J’ai été ravie ce mois-ci d’échanger avec Mathieu Desmarest, chef du restaurant Pollen, et Pierre Baud, le sommelier du restaurant.
Ce jeune chef fait la fierté des Avignonnais : il a décroché en 2020 sa première étoile, deux ans seulement après avoir créé son restaurant. Entre temps, il a trouvé le moyen de créer à deux pas une cantine gourmande, Moloko. Pas étonnant : Mathieu prône une cuisine créative, fraîche et de saison. Esthète, il a conçu un restaurant élégant et épuré. Pas de serveurs chez Pollen, simplement le sommelier et les cuisiniers qui apportent les plats en salle et racontent leurs histoires aux clients. 2021 sera encore une année chargée pour Mathieu puisque, en plus de l’étoile, Pollen déménage et s’installe un peu plus loin, toujours dans le quartier de la rue Joseph Vernet.

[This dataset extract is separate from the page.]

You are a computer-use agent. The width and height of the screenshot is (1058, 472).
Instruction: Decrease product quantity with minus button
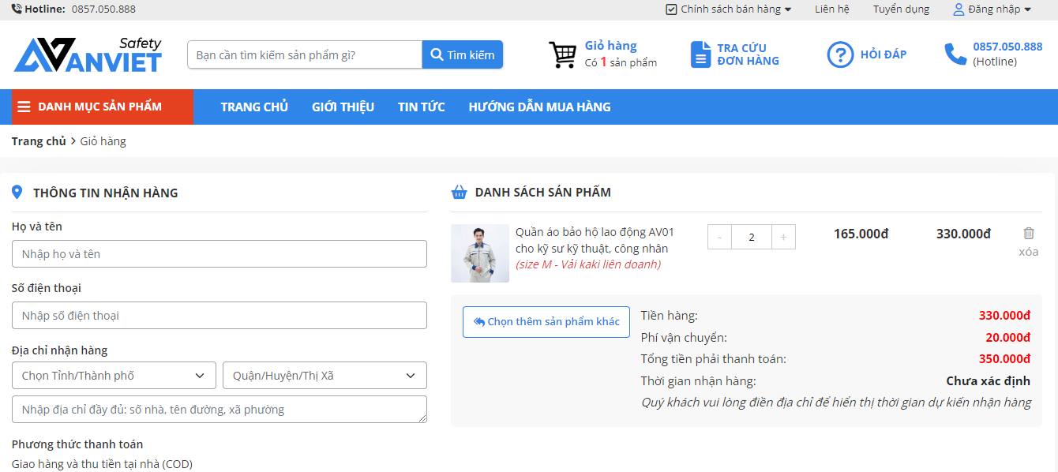pos(719,237)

Après cette interview, il me semble que l’une des clefs du succès de Mathieu Desmarest est aussi qu’il travaille dans un climat de confiance. Il se fait confiance et croit aussi — et surtout — dans l’équipe qui l’entoure, son « staff » mais aussi sa femme qui, si elle ne compte pas parmi les salariés du restaurant, est partout. « Le nom, c’est elle ; la déco, c’est elle aussi » me raconte le chef lorsqu’elle entre dans la pièce en la dévorant des yeux…
Quant à Pierre Baud, c’est un sommelier comme j’aimerais qu’il y en ait plus ! Dynamique et toujours gentil, Pierre n’est pas dogmatique. J’apprécie ses sélections vineuses, éclectiques et qui font la part belle au bio. Tous deux fonctionnent à l’instinct et font fi des carcans que s’impose parfois la haute gastronomie.

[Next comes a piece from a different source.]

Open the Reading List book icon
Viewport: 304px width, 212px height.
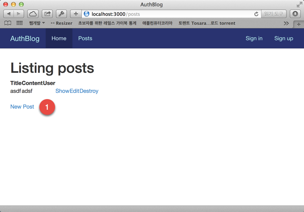7,23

Comment construisez-vous la carte des vins chez Pollen ? Quels sont les critères ?
Pierre Baud : la cuisine du chef change tout le temps donc la carte aussi. Je n’ai pas de règle : il faut simplement que le vin me plaise et que le prix soient cohérents. Très souvent je m’adosse face à la cave du restaurant et l’inspiration me vient comme ça. Je ne cherche pas uniquement des appellations prestigieuses mais des vins de vignerons. Et cela passe aussi par des vins de France et des IGP (Indication Géographique Protégée).

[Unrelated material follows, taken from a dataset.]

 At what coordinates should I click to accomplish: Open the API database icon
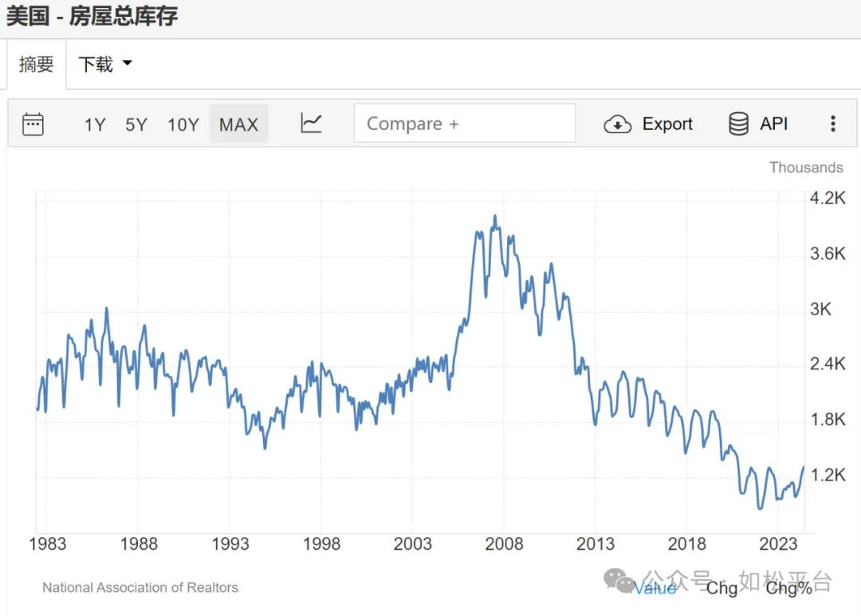pos(738,124)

Qu’est-ce qui va changer avec cette première étoile ?
Mathieu Desmarest : Rien ! On va continuer à faire le service en baskets. On n’a pas de cahier des charges, je veux que le restaurant reste fidèle à ses valeurs. Bien sûr je suis très heureux et c’est un nouveau challenge mais je veux que l’on garde l’essence de Pollen : une cuisine d’instinct et du moment.
Et pour le vin ?
Pierre Baud : Dans ma façon de réaliser la sélection, rien non plus. Par contre la cave est beaucoup plus grande donc la carte des vins va doubler !
Vous avez un œil partout. Lors de mon dernier repas, nous avons parlé de la vaisselle créée par un céramiste situé sur l’île de la Barthelasse que vous avez vous-même dessinée. Est-ce le rôle du chef de s’investir jusque dans la vaisselle ?
Ce n’est pas le rôle d’un chef salarié mais c’est le rôle d’un chef d’entreprise. Il faut qu’il y ait une cohérence. Je suis sensible au beau. Même si vous venez boire un café chez Moloko, il vous sera servi dans une jolie tasse en grès.
Est-ce que vous vous impliquez aussi dans le choix des vins ?
Mathieu Desmarest : En revanche non. Je fixe une enveloppe budgétaire mais je laisse Pierre entièrement libre. C’est nécessaire pour que la carte porte sa signature et soit cohérente.
Êtes-vous amateur de vin ?
Mathieu Desmarest : Oui, beaucoup de vins bios et nature. J’aime beaucoup les blancs.
Pierre Baud : Plus que moi pour ce qui est des vins nature. Même si j’apprécie la démarche j’ai besoin que les vins soient nets. Ce qui n’est pas toujours le cas…
Un accord mets et vins particulièrement réussi ?
Pierre Baud : J’adore les accords avec les rosés. Souvent les gens ont plein d’a priori sur ces vins alors qu’à l’aveugle il est très difficile de les différencier des blancs. Je pense à un accord « rouget, soupe de poisson de roche, rouille rutabaga » avec un vin du domaine Tempier de belle facture, fin mais avec beaucoup plus de concentration qu’un rosé classique.